O homem, vivendo em sociedade, necessita de regras que os façam vigiar seus deveres, sendo impossível que a sociedade pudesse existir sem que houvessem leis para retomar o homem ao sentimento de coletividade, de virtude política.
O livro I passa pela explicação sobre as leis gerais, leis naturais e leis positivas. Todas as coisas são regidas por leis, não importando se são leis naturais, divinas ou criadas pelo homem. Essa é a relação que a lei tem com os diversos seres, como denomina o próprio Montesquieu em seu capítulo sobre a generalidade das leis.  Para analisar as leis naturais, o autor alerta sobre a necessidade de avaliar o homem nesse estado, ou seja, antes da vida em sociedade. A partir daí, traça quatro leis naturais, sendo a última a que culmina na necessidade de o homem viver em sociedade, fazendo a transição para a lógica da criação das leis positivas.
É justamente no que tange ao conceito de natureza do homem pré-social que Montesquieu contrapõe Hobbes, no que diz respeito ao estado de guerra constante em que vive o homem. O contratualista coloca o homem belicoso por natureza em um cenário da vida em sociedade, o que para Montesquieu é uma incoerência. Estando em sociedade, o homem deixou de viver na floresta, deixou de viver o medo e a fragilidade que o colocaria em um estado de paz e o colocou em uma posição onde encontraria motivação de conservação e, conseqüentemente, o tirou de seu estado de natureza genuína sendo necessárias as leis para relembrá-lo sobre o espírito coletivo.
De fato, o conceito de lei em Montesquieu extrapola explicações naturais e divinas e passa por um complexo entendimento sobre suas motivações e seu funcionamento social. Essa idéia é aprofundada quando o autor discute as tipologias de regime. Aliás, idéias que apresentam outra grande ruptura com concepções clássicas que até então existiam no pensamento político.

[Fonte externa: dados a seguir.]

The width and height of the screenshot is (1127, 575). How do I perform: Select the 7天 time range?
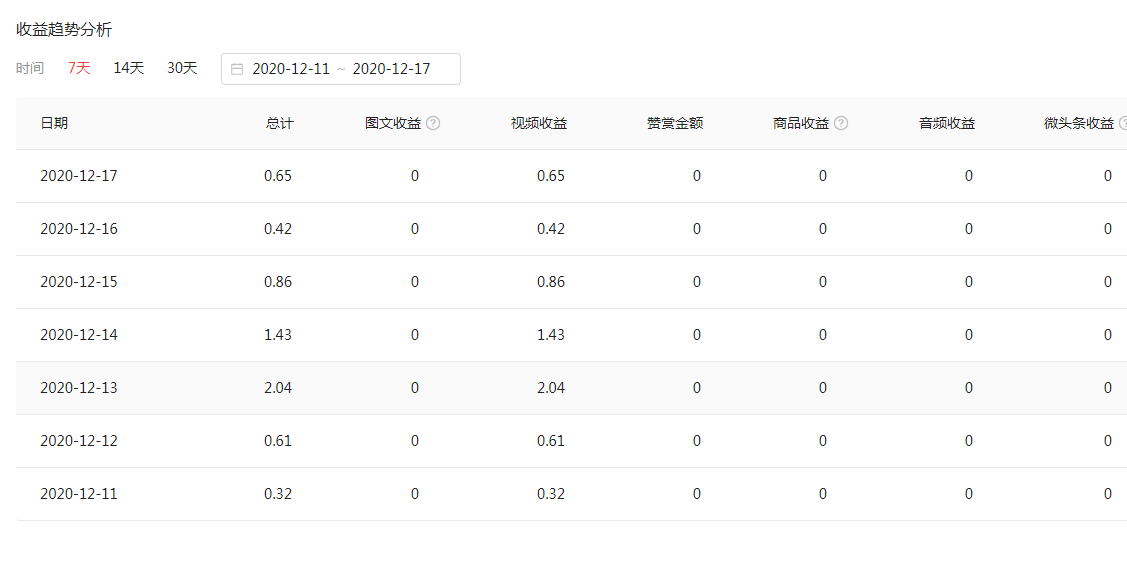point(79,68)

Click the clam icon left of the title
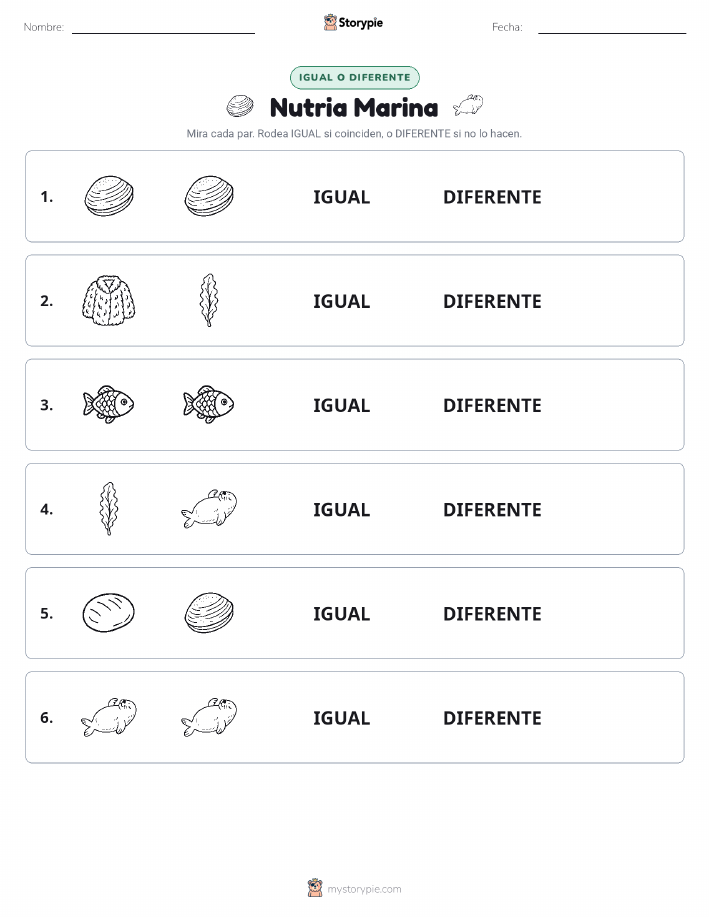click(x=240, y=106)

Formas de governo e as relações entre natureza e princípio
As tipificações dos regimes políticos elaborados por Montesquieu podem causar aos desavisados uma falsa impressão de repetição do período clássico. No entanto, o que ele faz é uma atualização desses preceitos gerando uma tese inovadora. É preciso dizer que até então, meados do século XVIII, o que ainda prevalecia era o modelo estático da teoria de Aristóteles sobre tipos de regimes.
Enquanto a tese aristotélica trazia uma tipificação basicamente numérica (um - monarquia, poucos – aristocracia e muitos - democracia) e a derivação de formas degeneradas desses governos (tirania, oligarquia e demagogia), Montesquieu divide em três formas: monarquia, república (democracia e aristocracia) e despotismo. Aqui, não se discute qual é o melhor regime como em Aristóteles. Nem se quer afirmar que o melhor homem é o virtuoso. Estudam-se como as leis podem ser essenciais para que uma determinada sociedade possa atingir, de alguma maneira, certa harmonia e equilíbrio entre os interesses comuns e particulares.
Respeitando as naturezas e os princípios de cada tipo de governo, Montesquieu analisa os impactos das leis sobre seus concidadãos, tendo em mente sempre a necessidade de se encontrar a igualdade. Dessa forma, leis sobre o comércio e herança, por exemplo, são passíveis de diferenciações nos variados governos, pois estão sujeitas a princípios diferentes o que muda totalmente a maneira como essas leis podem ser empregadas (com fim de garantir a igualdade ou gerando a tirania). 
Natureza e princípio são diferenciações expostas por Montesquieu para estudar os tipos de regime de formas diferentes: uma é sobre quem exerce o poder e outra é sobre como o poder é exercido. As definições sobre natureza chegam a lembrar as teorias aristotélica sobre tipologias, no entanto, o que complementa a “idéia numérica” clássica é aquilo que fundamenta a obra de Montesquieu: a lei. Para falar sobre os princípios dos governos, Montesquieu desenvolve idéias sobre o funcionamento desses regimes, o que os fazem movimentar, o que influi na sociedade.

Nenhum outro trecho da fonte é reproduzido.